I still don't have a towel, because I failed to follow a simple rule here: when you see something you need or like, BUY IT right away. Even the few chain stores here don't often carry many sizes of something, and just because it's in one branch does not mean it's in another. Often, it's not. And every store has only one size out of anything they have. You have to ask for your size.
Anyway, I saw one or two places where I could get a towel, and put it off. Bad, bad idea. But I did manage to get flip-flops, so I'll be dripping wet when I put on my clothes, but I won't have to put my feet on the slimy bathroom floor.

My tango lessons were a bust as well. I emailed a couple highly recommended to me on yehoodi, and they wanted to charge me 80 american dollars for an hour and a half. The going rate is 100 pesos per hour or less. At the rate they're charging, the lesson had better come with a happy ending.

So I texted the instructors that do the free lesson at the hostel (which I skipped because I'm a big snob) and they're planning on meeting me here tomorrow.

Oh, and I found the yarn district. I managed to contain myself.

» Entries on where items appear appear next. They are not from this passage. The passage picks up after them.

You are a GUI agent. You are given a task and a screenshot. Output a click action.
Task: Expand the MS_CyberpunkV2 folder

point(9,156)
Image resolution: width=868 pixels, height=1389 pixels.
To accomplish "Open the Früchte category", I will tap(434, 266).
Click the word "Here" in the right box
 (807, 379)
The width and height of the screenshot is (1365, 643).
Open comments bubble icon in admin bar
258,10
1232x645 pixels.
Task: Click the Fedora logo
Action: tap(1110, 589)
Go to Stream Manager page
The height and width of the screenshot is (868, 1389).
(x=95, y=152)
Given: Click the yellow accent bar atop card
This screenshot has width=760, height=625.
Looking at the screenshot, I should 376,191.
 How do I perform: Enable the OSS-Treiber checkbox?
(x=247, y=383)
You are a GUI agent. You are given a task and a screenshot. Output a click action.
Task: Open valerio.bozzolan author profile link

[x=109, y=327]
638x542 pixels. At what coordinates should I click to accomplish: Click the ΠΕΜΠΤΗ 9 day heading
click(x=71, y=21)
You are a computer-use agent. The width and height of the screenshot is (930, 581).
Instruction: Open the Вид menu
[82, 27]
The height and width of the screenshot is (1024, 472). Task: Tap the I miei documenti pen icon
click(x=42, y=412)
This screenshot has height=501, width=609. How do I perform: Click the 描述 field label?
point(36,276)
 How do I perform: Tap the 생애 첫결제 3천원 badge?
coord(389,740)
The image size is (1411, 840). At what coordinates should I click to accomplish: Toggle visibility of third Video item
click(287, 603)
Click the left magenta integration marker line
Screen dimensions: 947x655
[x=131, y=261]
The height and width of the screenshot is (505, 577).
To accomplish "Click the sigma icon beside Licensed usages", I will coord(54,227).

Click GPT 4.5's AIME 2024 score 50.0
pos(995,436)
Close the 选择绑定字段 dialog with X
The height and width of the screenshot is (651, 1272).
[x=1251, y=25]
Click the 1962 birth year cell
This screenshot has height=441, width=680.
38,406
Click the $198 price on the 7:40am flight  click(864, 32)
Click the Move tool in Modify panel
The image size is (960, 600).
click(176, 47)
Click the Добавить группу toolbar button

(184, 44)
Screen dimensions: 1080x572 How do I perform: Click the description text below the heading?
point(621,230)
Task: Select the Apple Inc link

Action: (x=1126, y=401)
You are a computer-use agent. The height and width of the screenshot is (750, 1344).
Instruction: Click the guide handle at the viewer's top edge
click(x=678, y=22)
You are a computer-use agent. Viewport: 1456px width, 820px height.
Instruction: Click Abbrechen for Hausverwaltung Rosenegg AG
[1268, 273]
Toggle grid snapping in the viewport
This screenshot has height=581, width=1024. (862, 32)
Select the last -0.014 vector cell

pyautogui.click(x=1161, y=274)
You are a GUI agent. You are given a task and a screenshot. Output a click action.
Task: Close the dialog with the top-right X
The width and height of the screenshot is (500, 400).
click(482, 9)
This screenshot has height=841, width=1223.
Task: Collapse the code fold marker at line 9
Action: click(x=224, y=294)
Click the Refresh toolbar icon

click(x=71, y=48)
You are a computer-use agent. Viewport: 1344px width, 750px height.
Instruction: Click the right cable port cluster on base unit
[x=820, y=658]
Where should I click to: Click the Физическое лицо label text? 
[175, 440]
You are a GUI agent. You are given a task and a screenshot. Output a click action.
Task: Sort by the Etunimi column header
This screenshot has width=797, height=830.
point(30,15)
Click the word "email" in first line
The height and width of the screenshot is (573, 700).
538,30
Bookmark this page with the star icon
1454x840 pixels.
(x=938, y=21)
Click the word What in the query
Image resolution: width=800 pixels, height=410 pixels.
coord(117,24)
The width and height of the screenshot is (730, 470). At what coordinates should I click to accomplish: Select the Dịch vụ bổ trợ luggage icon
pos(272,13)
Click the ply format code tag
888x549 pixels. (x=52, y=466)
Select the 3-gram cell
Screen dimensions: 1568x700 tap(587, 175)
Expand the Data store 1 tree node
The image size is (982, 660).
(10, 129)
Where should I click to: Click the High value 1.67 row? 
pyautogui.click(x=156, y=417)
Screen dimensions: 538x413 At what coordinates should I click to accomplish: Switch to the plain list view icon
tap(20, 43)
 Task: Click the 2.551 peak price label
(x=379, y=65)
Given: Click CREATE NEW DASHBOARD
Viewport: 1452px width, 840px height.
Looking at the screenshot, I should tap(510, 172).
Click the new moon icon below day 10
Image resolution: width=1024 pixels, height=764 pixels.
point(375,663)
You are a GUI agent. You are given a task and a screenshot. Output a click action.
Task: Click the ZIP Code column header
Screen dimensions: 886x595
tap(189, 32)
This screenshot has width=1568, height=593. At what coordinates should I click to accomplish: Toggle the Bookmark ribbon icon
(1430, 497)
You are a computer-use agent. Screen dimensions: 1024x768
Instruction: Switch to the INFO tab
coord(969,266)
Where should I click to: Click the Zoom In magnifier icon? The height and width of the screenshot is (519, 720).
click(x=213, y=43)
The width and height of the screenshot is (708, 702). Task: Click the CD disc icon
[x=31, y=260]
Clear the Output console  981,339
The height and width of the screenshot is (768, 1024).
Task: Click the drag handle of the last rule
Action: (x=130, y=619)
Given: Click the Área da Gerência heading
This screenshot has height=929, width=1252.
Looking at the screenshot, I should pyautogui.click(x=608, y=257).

Tonight I damn well better be eating some parilla. And if my new friends back out, I'm going at it alone. And they want to see some tango. I'd better get prepared because I don't think anyone has a plan.

1 comment:

Anonymous said...

I've checked for your blog daily since you left and for whatever reason, I didn't see your newest entries. Bless Rik for telling me all was well and that I was missing 2 very long postings. I didn't need $200 to pass go. Glad to see you are getting your daily ration of salt,ice cream, and crazy American sun. I always told you I brought you up right. Almost right anyway! You didn't learn the buy as needed lesson. Must have learned the get-it-on-sale lesson from your dad. Did you get a towel yet? Yuk! Love you and miss you.